In a bowl, Mix the salmon pieces with turmeric powder and sprinkle a little salt. Make sure it coats well
¼ tsp Turmeric Powder, Salt as required, 245 grams Salmon Fillet
In a frying pan on medium heat add the oil and shallow fry the salmon pieces until it turns light golden in colour. Remove from heat onto a plate and set aside.
1 tbsp Oil
Extracting the juice for the curry
Grind the above mentioned ingredients in “Curry Masala”
Via a sieve in a bowl press down the ground pulp to extract the juice
Then again add 2 cups water to the pulp and further grind it
Once again press it down on a sieve to extract the juice. You will be doing this step twice to extract a good amount juice needed for the curry.
Preparing the Curry
In a cooking pot on medium-high heat add the oil.

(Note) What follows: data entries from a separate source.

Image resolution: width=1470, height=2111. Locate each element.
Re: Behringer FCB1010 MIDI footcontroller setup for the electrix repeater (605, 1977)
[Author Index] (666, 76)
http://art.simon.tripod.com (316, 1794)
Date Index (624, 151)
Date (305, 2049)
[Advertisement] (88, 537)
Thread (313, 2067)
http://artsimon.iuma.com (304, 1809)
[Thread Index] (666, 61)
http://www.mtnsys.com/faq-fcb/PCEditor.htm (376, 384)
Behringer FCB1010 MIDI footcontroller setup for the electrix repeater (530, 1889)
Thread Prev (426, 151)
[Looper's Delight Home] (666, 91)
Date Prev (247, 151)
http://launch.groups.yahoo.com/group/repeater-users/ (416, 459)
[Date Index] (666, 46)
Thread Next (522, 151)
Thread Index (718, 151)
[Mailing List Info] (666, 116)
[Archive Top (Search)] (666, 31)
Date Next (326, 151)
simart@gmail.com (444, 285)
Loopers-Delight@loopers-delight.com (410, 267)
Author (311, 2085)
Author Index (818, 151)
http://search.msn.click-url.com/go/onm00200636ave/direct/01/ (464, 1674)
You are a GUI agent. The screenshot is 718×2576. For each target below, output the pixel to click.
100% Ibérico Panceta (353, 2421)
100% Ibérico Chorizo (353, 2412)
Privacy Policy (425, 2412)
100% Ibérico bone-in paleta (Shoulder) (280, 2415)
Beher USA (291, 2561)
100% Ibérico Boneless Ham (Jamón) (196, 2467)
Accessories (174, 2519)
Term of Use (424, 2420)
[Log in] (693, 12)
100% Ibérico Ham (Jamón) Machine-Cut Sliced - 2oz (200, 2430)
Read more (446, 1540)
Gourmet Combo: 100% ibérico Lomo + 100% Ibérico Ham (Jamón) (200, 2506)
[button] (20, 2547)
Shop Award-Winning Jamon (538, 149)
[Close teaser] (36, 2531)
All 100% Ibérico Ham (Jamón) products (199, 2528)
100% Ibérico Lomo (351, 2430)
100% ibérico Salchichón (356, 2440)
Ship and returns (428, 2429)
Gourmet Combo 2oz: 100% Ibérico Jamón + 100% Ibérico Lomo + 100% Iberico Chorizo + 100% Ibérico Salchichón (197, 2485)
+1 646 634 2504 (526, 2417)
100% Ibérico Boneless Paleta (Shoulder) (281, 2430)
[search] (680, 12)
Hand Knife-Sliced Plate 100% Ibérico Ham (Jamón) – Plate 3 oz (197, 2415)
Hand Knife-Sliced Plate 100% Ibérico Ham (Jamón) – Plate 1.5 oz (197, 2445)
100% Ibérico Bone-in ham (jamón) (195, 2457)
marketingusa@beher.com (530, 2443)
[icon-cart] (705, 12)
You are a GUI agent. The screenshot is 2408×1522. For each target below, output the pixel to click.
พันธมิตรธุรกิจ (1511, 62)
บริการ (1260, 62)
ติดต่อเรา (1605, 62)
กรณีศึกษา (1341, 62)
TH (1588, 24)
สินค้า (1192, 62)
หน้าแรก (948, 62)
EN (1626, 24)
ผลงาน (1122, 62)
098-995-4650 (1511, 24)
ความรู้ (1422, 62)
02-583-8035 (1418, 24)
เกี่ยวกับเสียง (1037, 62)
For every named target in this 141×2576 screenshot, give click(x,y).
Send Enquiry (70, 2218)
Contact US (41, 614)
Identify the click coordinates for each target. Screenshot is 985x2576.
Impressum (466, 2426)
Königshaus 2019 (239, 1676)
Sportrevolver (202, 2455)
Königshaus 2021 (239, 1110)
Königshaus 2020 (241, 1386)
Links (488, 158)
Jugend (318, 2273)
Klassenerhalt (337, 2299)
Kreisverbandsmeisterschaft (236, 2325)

Once hot add the curry leaves and let it splutter
3 tbsp Oil, 1 spring Curry Leaves
Then add the finely chopped onions and fry until it turns golden brown in colour
2 Small Onions
Add the slit green Chilli at this point in time and give it a gentle stir
1 Green chili
Now, add the juice and salt, cook until the oil starts to separate and can be seen at the top
Turn the flame to medium-low heat and add the salmon pieces and cook until the pieces are nice and flaky
Add lemon juice and cook for 2 more mins and then switch off the flame. Garnish with fresh cilantro.
1 tbsp Fresh Cilantro/ Fresh Coriander Leaves
This delicious fish curry goes well with boiled white rice.
Notes
If you need help with any Herb or Spice listed in this recipe then refer to the guide: List of Herbs and Spices
You can increase the quantity of shredded coconut in the ingredients if you do not have coconut milk powder.
Incase you do not have coriander seeds and cumin seeds then you can substitute them for ground coriander powder and cumin powder.